Steelers Just Ran a 4-TE Formation and It Actually Worked

Latrobe, PA – August 4, 2025

Some coaches come in to run a system. Arthur Smith came to break the rules.

This week in Latrobe, the Steelers rolled out a formation that felt more like a fever dream from Madden or a Reddit deep dive than real-life football: four tight ends on the field — at the same time. No, you didn’t misread that. It actually happened. Jonnu Smith, Darnell Washington, Connor Heyward, and rookie JJ Galbreath lined up together. And yes — Pat Freiermuth wasn’t even in the play.

At first glance, the defense saw heavy run personnel. That’s what the formation screamed. But that’s exactly where the trap was set. Just before the snap, the offense shifted into an empty set, flexing Kenneth Gainwell out wide and spreading the tight ends across the entire width of the field. What looked like a ground-and-pound setup became a matchup nightmare. Mason Rudolph found Washington for a clean touchdown. Simple. Brutal. Classic Steelers deception.

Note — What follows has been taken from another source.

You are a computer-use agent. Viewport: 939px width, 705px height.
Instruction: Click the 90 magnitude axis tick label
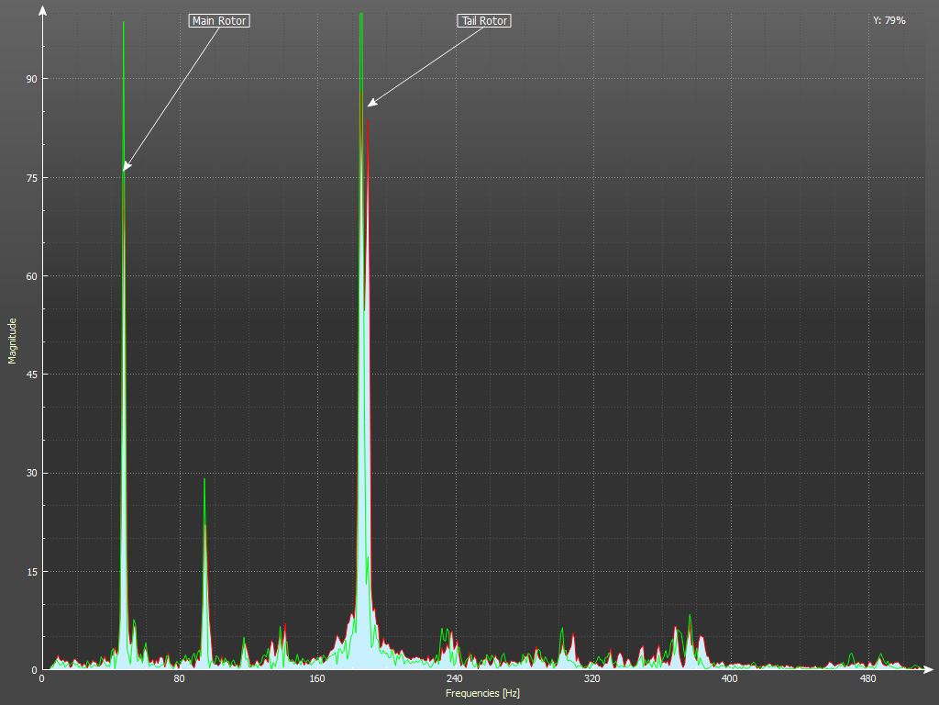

Arthur Smith couldn’t hide his grin. This wasn’t just a wrinkle — it was the fulfillment of a long-time vision. “Each of our tight ends brings something different,” one assistant coach whispered after practice. “But when you put them all together, you get something no defense is ready for.”

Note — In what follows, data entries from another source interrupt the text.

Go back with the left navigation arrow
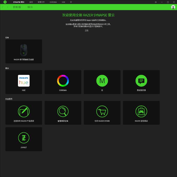 tap(3, 7)
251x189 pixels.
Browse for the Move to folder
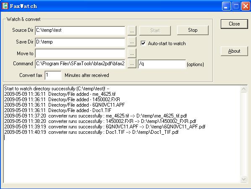(x=132, y=54)
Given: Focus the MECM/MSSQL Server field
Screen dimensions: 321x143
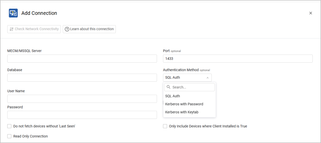Looking at the screenshot, I should click(x=82, y=59).
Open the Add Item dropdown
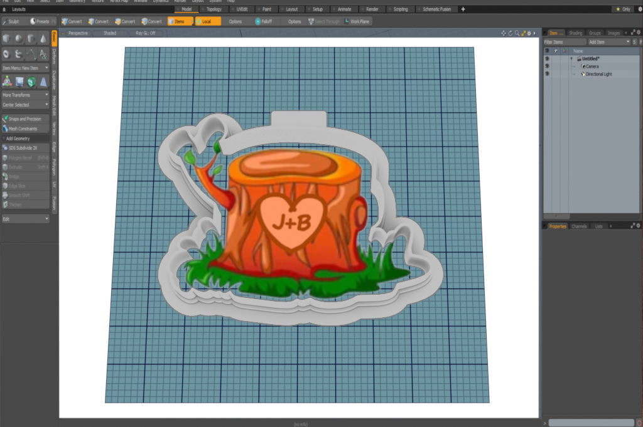Viewport: 643px width, 427px height. click(x=608, y=42)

Freiermuth is the refined route-runner. Jonnu Smith is explosive after the catch. Washington moves like a wrecking ball in cleats. Heyward is versatile and cerebral. Galbreath? He’s the rookie with ice in his veins. Together, they give Pittsburgh a toolbox no other team in the league can match.

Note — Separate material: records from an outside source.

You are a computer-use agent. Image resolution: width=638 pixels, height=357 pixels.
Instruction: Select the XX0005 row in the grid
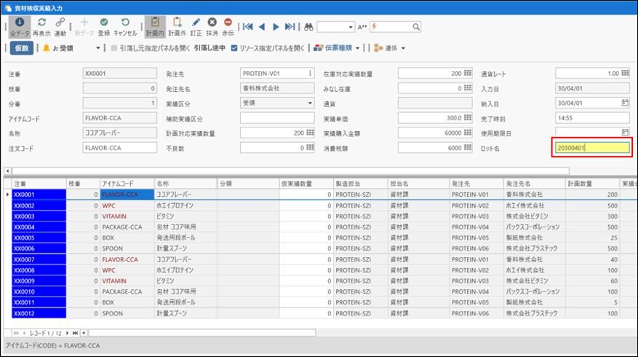coord(39,237)
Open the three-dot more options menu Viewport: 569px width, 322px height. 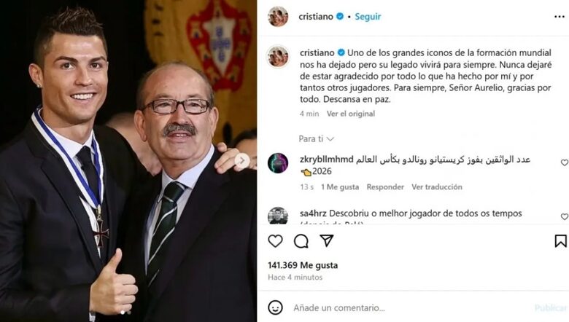(560, 17)
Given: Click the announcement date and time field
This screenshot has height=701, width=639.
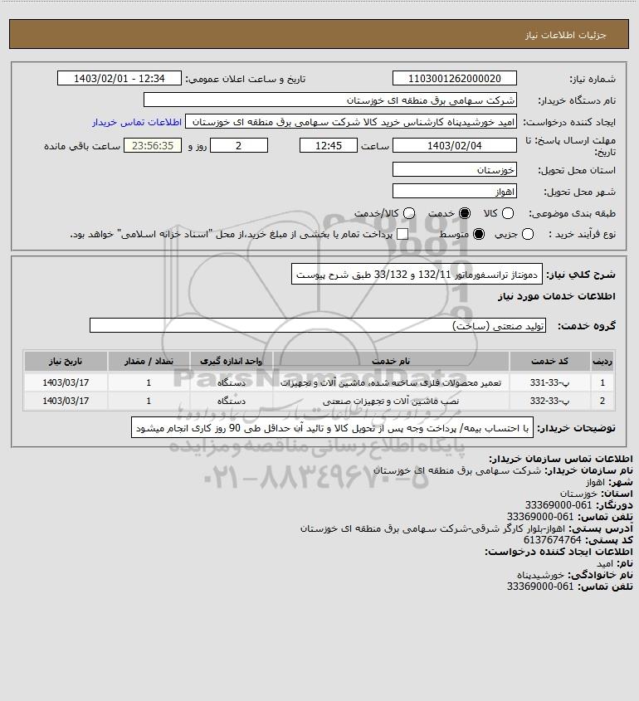Looking at the screenshot, I should 120,78.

In a league obsessed with spread offenses and speed, the Steelers are zagging — compressing space, breaking defensive structure, and punishing opponents with diversity from a single position group. No flash. No gimmicks. Just pure, suffocating unpredictability.

“Four tight ends isn’t a joke anymore,” one reporter muttered as he packed up. “For the 2025 Steelers, it might just be a warning shot.”